Many aspects of the protocol need to be modified to meet various individual research goals and to produce optimal results with other RNA/protein complexes. First, it is important to match the amount of the RNA substrate used for the complex assembly with the amount of this complex that exists in the extract. For limiting complexes, including U7 snRNP, using too much substrate is counterproductive, only increasing the background of non-specific RNA-binding proteins in the UV-supernatant. Second, it is also important to optimize the length and the temperature of incubation to promote vigorous assembly of the complex, preventing at the same time its dissociation due to potential proteolysis or excessive RNA degradation.

A key difficultly in working with the U7-dependent processing complexes and similar RNA/protein complexes that carry enzymatic activities is that after being fully assembled they may dissociate as a result of catalysis. Cleavage of histone pre-mRNAs occurs rapidly even at low temperatures, significantly reducing the yield of the purified processing complexes. To prevent this undesirable effect, the major cleavage site and four nearby nucleotides in pcB-dH3/5m pre-mRNA were modified during chemical synthesis with 2'O-methyl groups (5m)¹⁰. This pre-mRNA is almost completely resistant to cleavage by U7 snRNP and can be incubated with a nuclear extract at room temperature for 60 min without causing detectable complex disruption. The T7-generated dH3 Ext annealed to pcB/22mer lacks these modifications and its incubation with a nuclear extract is carried out on ice for 5 min or shorter to limit catalysis. pcB-SL RNA contains mature 3' end of histone mRNA and in cytoplasmic extracts does not undergo any addition processing. 3'hExo, which is magnesium-dependent 3'-5' exonuclease is capable of removing 2-3 nucleotides of the single stranded tail in vivo^24,25 but in vitro its activity is inhibited by the presence of EDTA¹⁶. As a result, pcB-SL RNA can be incubated in cytoplasmic extracts at room temperature for an extended time without any adverse effects, although typically a short incubation on ice is sufficient to form a ternary complex of the RNA with SLBP and 3'hExo.

Of the two alternative variants of the UV-elution method, using RNA substrates with biotin and the photo-cleavable linker in cis (covalently attached to the 5' end of RNA) is overall simpler and yields relatively pure samples. An important limitation of this approach is that the two groups can be covalently attached to RNA substrates not exceeding ~65 nucleotides. Longer RNA binding targets can be attached to the pcB moiety in trans via an adaptor oligonucleotide. However, this approach may produce higher background of non-specific proteins that tend to bind excess of the adaptor oligonucleotide. It is therefore important to use only a minimal molar excess of the oligonucleotide sufficient to bind all the pre-mRNA substrate used in the experiment.
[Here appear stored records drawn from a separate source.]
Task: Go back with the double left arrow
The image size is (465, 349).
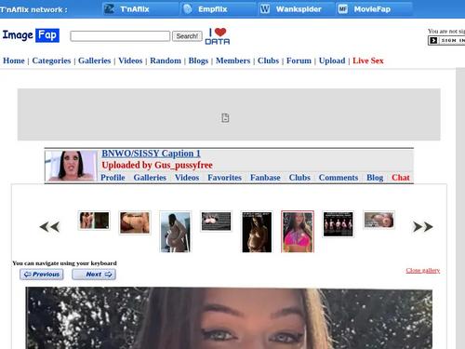Action: point(49,227)
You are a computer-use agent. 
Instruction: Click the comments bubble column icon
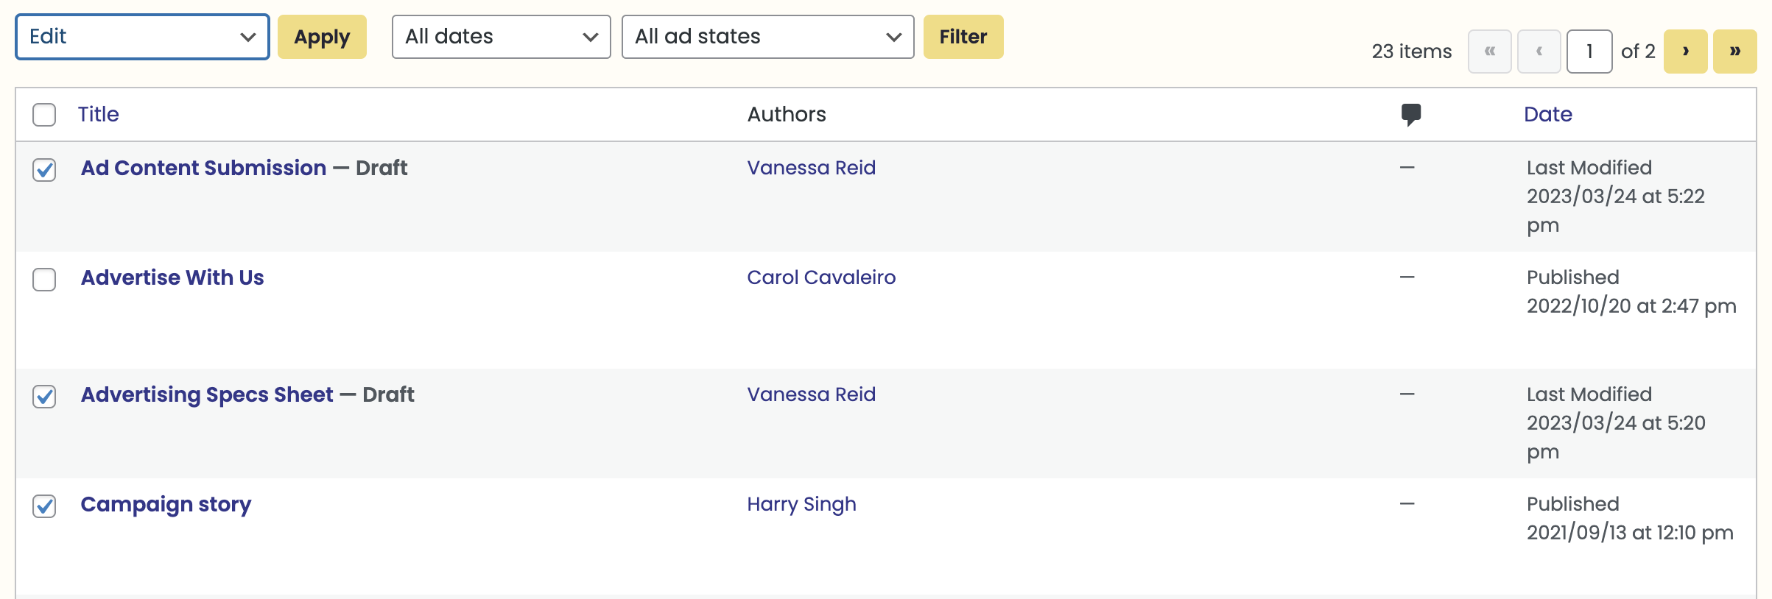pyautogui.click(x=1410, y=115)
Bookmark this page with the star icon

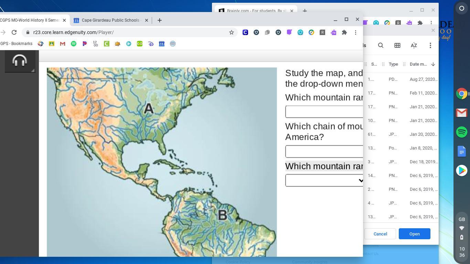click(232, 32)
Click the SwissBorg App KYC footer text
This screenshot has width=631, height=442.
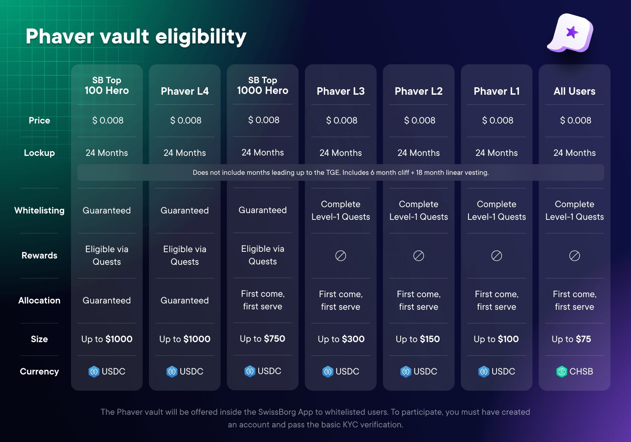[315, 418]
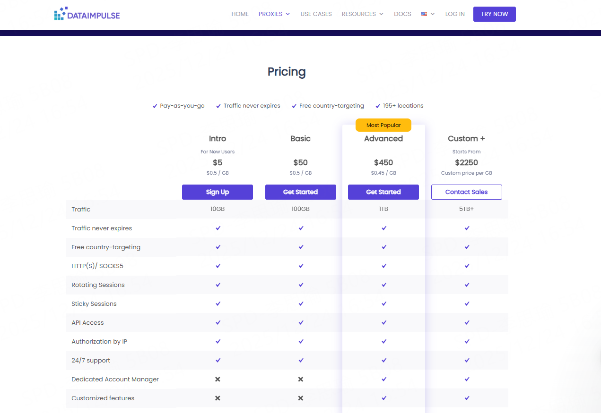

The sequence, length and chemical nature of adaptor oligonucleotides can be varied to improve their ability to base pair with the complementary sequences in the RNA substrates, while reducing their ability to interact with non-specific RNA binding proteins. Finally, longer pre-mRNA substrates duplexed with adaptor oligonucleotides can be immobilized on streptavidin beads prior to being used for complex formation. One advantage of this pre-selection approach is that it eliminates from the sample RNA molecules that failed to anneal to the oligonucleotide. These molecules retain a normal ability to assemble into a complex in the extract but are unable to bind streptavidin beads, partially reducing the yield of purification.

In addition to purifying complexes assembled on single-stranded RNA substrates, the UV-elution method in a similar manner can be used to purify proteins or protein complexes that bind single- and double-stranded DNA sequences.